Jamaica urges the early ratification of the agreement relating to the Conservation and Management of Straddling Fish Stocks and Highly Migratory Fish Stocks. This will help in developing a responsible and sustainable utilization and conservation of fisheries resources.
National capacity-building efforts, principally in net food-importing developing countries, must be supported. The commitments we have entered through the World Trade Organization should be translated from good intentions to bankable proposals. At the First Ministerial Conference of the WTO, next month, our trading partners will be called upon to honour the commitments made.
Our Plan of Action accepts that world food insecurity is of concern to all members of the international community. In recognition of this, we must now fashion the appropriate follow-up mechanisms which will combine national, regional and international action with functional cooperation between governments, other social partners and civil society.
It is doubtful that the traditional inter-agency coordination of the United Nations system, pursued in a bureaucratic fashion will imbue the required energy, the sense of urgency and requisite resources to rise to the challenge. Business as usual will not be sufficient. Where necessary, we must reform the workings of the international system, "root and branch".
Those countries which, by virtue of the resources at their disposal and their special and privileged position in the United Nations, such as the Security Council and in the multilateral financial institutions, have analogous obligations.
It would be an abdication of responsibility and a resounding failure of will, simply to identify the measures and appropriate action without the affluent and powerful undertaking to do more.
Food insecurity could easily worsen in the coming years as population growth and changing consumption patterns serve to increase demand. If we entrench the unequal distribution of food between the rich and the poor, either at the national or at the international level, declarations of respect for human rights, human dignity, for core labour standards, for peace and security, will be but hollow and meaningless.
This august gathering should not indulge in empty rituals. The situation is perilous and requires our instant action.
Jamaica has long regarded agriculture as a pivotal area for growth and development. We are stretching our resources to the limit in order to enhance efficiencies and boost present levels of production.
To achieve genuine food security for the Caribbean, we will seek with our CARICOM partners to satisfy the dietary needs of our own people and to provide for a burgeoning tourist industry as well.

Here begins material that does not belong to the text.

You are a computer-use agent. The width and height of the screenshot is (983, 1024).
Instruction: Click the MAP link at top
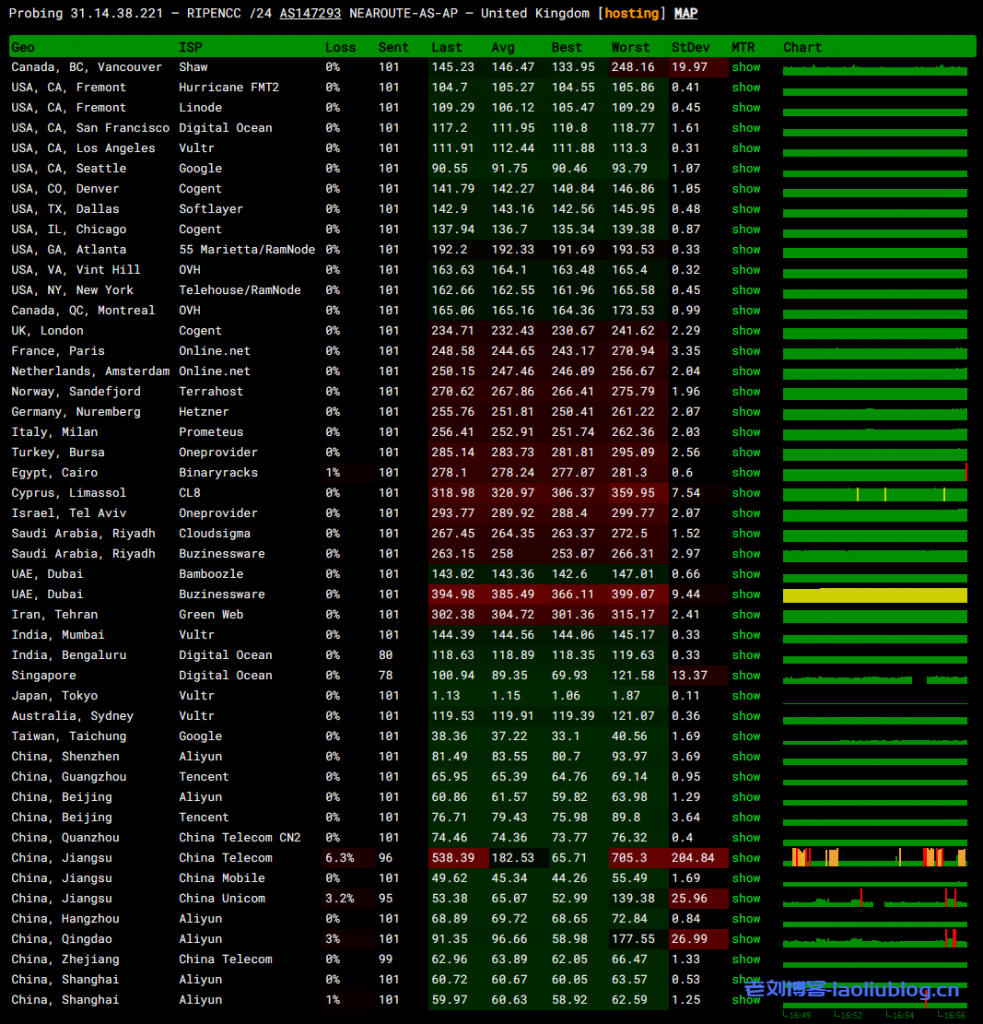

This requires that we use to best advantage the total land resources of the region and that we all advance our research capabilities. To those ends, we will welcome external assistance. Jamaica, therefore, expects that new and additional resources will be allocated for research and development in food production in developing countries.
We call upon the international community to support the transfer of appropriate technology to the countries of the developing world, to bring about a rapid reversal of the impact of hunger and poverty on the millions of undernourished people who now inhabit the globe.

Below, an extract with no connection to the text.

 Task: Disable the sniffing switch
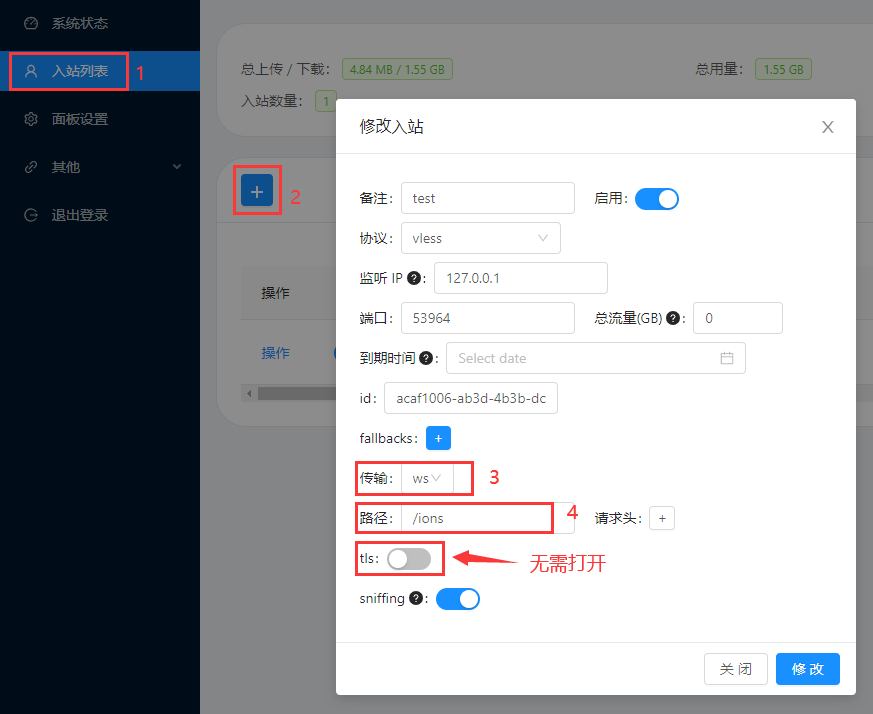pyautogui.click(x=458, y=599)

The problem of food security and the elimination of poverty are intrinsically linked. To break that vicious circle is the single most daunting dilemma currently facing the international community.
Ours is the responsibility and the opportunity to make the breakthrough for all generations that will follow. Let us seize the moment here and now by bold and far-reaching decisions which are followed by concrete action, with that sense of urgency which the situation demands.
We must win the struggle for survival and allow humanity to thrive. The entire world looks to us - we dare not fail them.